Things to do
A: According to the passage on immigrant workers in Colorado mountain towns, what is the median home value in Glenwood Springs?
B: Retype the passage on immigrant workers in Colorado mountain towns, starting with "This view posits" and going on through "reliant on immigrant labor.".
C: Name every town that the passage on immigrant workers in Colorado mountain towns mentions.

Extract to read
#####

This view posits that like a coal plant or smelter in an urban immigrant neighborhood, the fact that few immigrants are able to live in an environmentally attractive place like Aspen or Boulder is in itself an environmental injustice. Living in Boulder for the past year I have indeed noticed that there are few immigrants living in town or enjoying the countless hiking and biking trails…and the dissonance would be much more striking in Aspen since as a primarily tourist economy, it is much more reliant on immigrant labor.

The Slums of Aspen details the controversy over a proposed immigration detention facility in the town of Glenwood Springs 40 miles east of Aspen, a relatively more affordable area where many immigrant workers live. (In Glenwood Springs the median home value is a still pricey $400,000, compared to $4.3 million in Aspen.)

The debate over the detention center highlighted the fact that many ski resorts employ large numbers of young European, Australian and New Zealand immigrants who come on work visas but frequently overstay them – becoming undocumented” like their Latino counterparts. Yet they draw little scrutiny or antipathy from native residents or government officials, and resorts often highlight their internationalism by listing European and Australian/​ Kiwi employees’ home country on their name tags.

#####

Collected material
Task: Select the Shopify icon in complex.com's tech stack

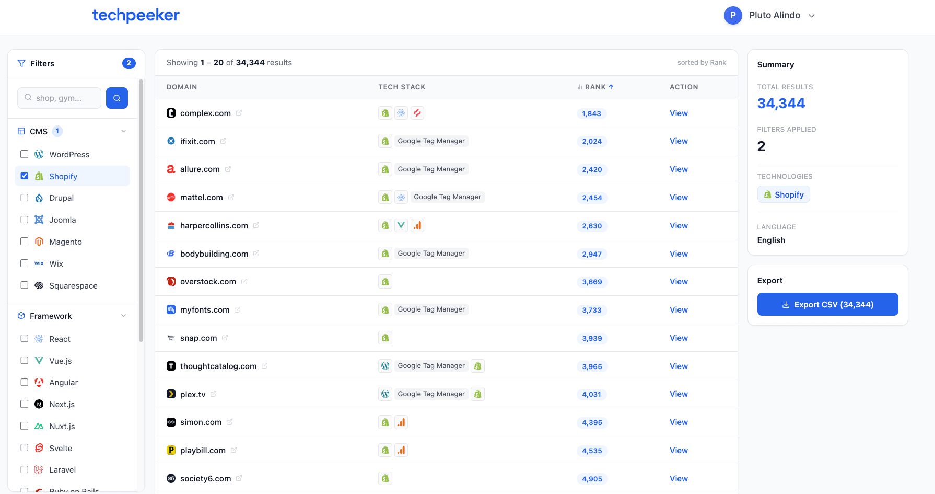Action: pyautogui.click(x=385, y=112)
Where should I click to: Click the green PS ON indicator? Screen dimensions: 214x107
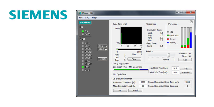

#####

Solutions to the problems
A: $400,000

B:
This view posits that like a coal plant or smelter in an urban immigrant neighborhood, the fact that few immigrants are able to live in an environmentally attractive place like Aspen or Boulder is in itself an environmental injustice. Living in Boulder for the past year I have indeed noticed that there are few immigrants living in town or enjoying the countless hiking and biking trails…and the dissonance would be much more striking in Aspen since as a primarily tourist economy, it is much more reliant on immigrant labor.

C: Aspen, Boulder, Glenwood Springs